La saison 2012 d’Andrade, c’est surtout le fantasme de tout supporter fait réalité : profitant de la suspension de Mandanda et du sabordage de Bracigliano, il se retrouve titulaire pour le quart de finale contre le Bayern. Et prend le match comme un huitième de finale de Coupe de la Ligue: “Je n'ai aucune raison d'être stressé, je vis une journée magnifique, ce match est le sommet de ma carrière.”

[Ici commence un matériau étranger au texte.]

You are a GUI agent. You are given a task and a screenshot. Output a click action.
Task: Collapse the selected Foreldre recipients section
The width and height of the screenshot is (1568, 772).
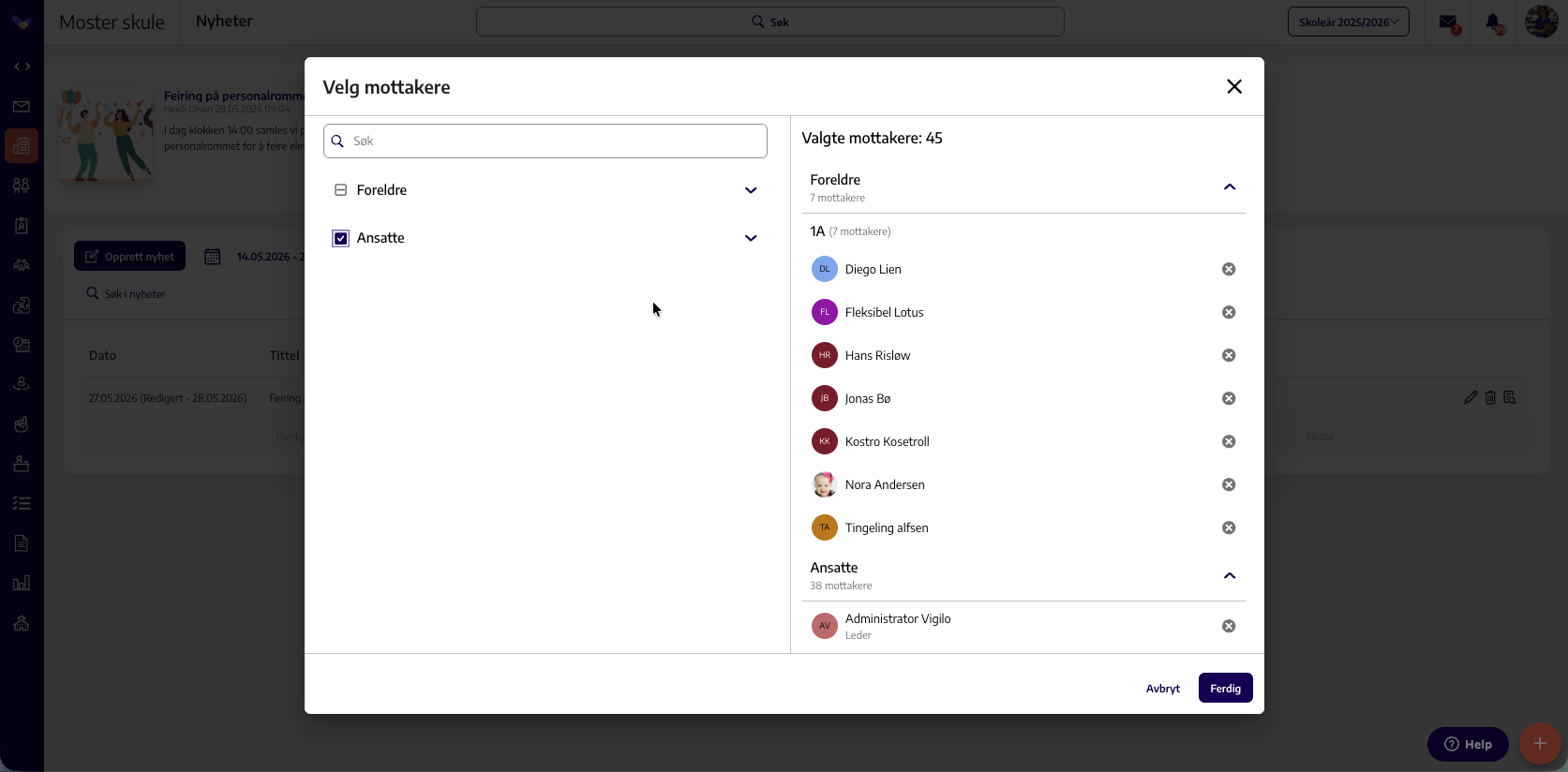1230,187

Le sommet, mais aussi la fin. Non renouvelé en fin de saison, Andrade continue de s’entraîner activement dans la région marseillaise, dans l’attente d’un coup de fil du staff marseillais qui n’arrivera jamais. Et pourtant, comme à son habitude, Andrade n’exprime aucune rancœur envers les dirigeants marseillais. Il négocie même une dernière visite du Vélodrome “pour dire au revoir aux supporters [...] Pas pour rester ou pour insister, mais parce que [il] a vraiment ce club dans [son] coeur.”

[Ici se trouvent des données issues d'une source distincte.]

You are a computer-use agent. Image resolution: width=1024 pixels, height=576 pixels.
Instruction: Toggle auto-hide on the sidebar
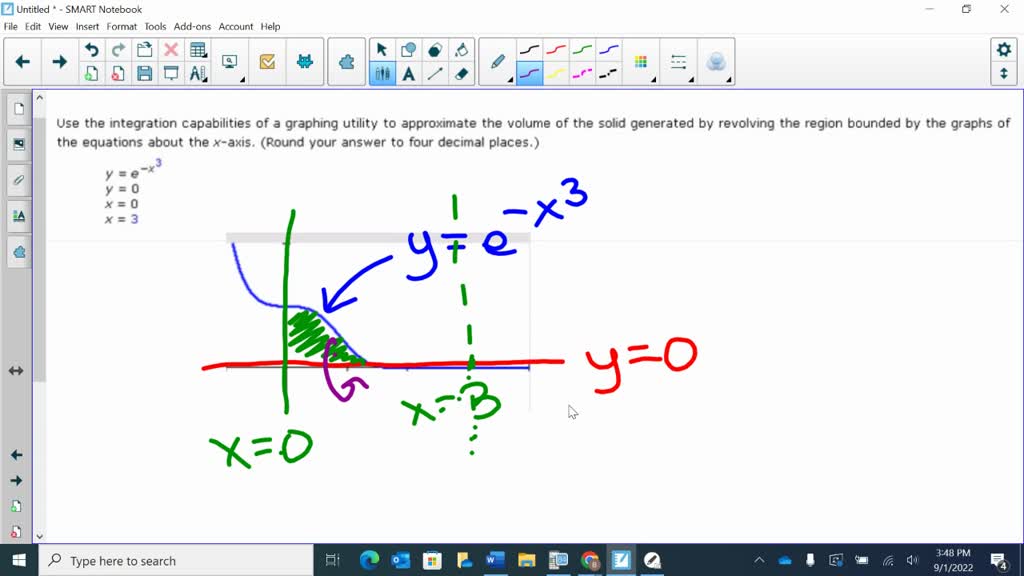(x=15, y=370)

Certains avanceront que ses rares apparitions sur le terrain auraient mérité une nomination au Ballon de Plomb. Mais ce serait quand même sévère pour un joueur invaincu en Coupe de la Ligue. Et surtout mésestimer le rôle d'Andrade. Après tout, comme le dit Matthias Sammer: “Andrade est numéro 3 à Marseille, il serait numéro 13 dans un club allemand”. C'est tout à fait ça: un porte-bonheur. Alors votez Elinton pour ne pas tomber en rade.
Point fort
Sa biographie sur son site officiel (avec le récit de ses entraînements avec des moutons – quand le lien marche). Je vous mets au défi de la lire et de ne pas voter pour lui ensuite.
Point faible
Il est capable de fondre en larmes et d’étouffer Jérôme Latta dans une étreinte sans précédent lors de la remise du trophée. Ou de faire tomber le trophée.
Le slogan de campagne
“Votez Andrade, pour qu’il attrape au moins un ballon cette année.”

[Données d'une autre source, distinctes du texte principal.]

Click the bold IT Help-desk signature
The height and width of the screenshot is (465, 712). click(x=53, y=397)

“C’était attendu et convenu. De part son implication et la qualité de son jeu, nous souhaitions le prolonger. C’était important pour le club. Il a encore des jambes et une superbe mentalité dont on ne pouvait pas se priver. C’est quelqu’un d’irréprochable et nous sommes très heureux qu’il continue l’aventure avec nous”. Christian Gourcuff n’a pas hésité longtemps quand il a fallu reconduire le contrat de son latéral gauche de trente-quatre ans. En course pour la troisième fois dans la quête du Ballon d'Eau fraîche, Arnaud Le Lan n’est plus à présenter. Les portraits des éditions précédentes (ici et là) ont déjà rappelé la singularité de son parcours et du personnage: ses études en STAPS, son contrat pro signé à sa grande surprise, la légende de l'AX, son tour de Bretagne (Lorient, Rennes, Guingamp, Lorient). Mais aussi sa constante simplicité, sa lucidité et son respect du maillot.
Cette saison, son expulsion face à Valenciennes aurait pu l’écarter de l’élection. Le défenseur lorientais en a profité pour démontrer toute sa classe. “Je m'en veux. Je dois être capable de mieux me contrôler. Ce n'est pas dans mon tempérament de commettre ce genre de faute. (...) Ma faute est liée à la frustration d'avoir perdu le ballon. Sur cette action, je ne prends pas l'information correctement, je ne suis pas suffisamment concentré. Résultat : je veux me racheter de mon erreur rapidement et je commets cette faute. Je ne voulais pas mettre mon équipe en danger. À l'arrivée, c'est l'inverse qui s'est produit. Comme quoi, on peut avoir trente-quatre ans, beaucoup d'expérience, et commettre ce genre de bêtise.”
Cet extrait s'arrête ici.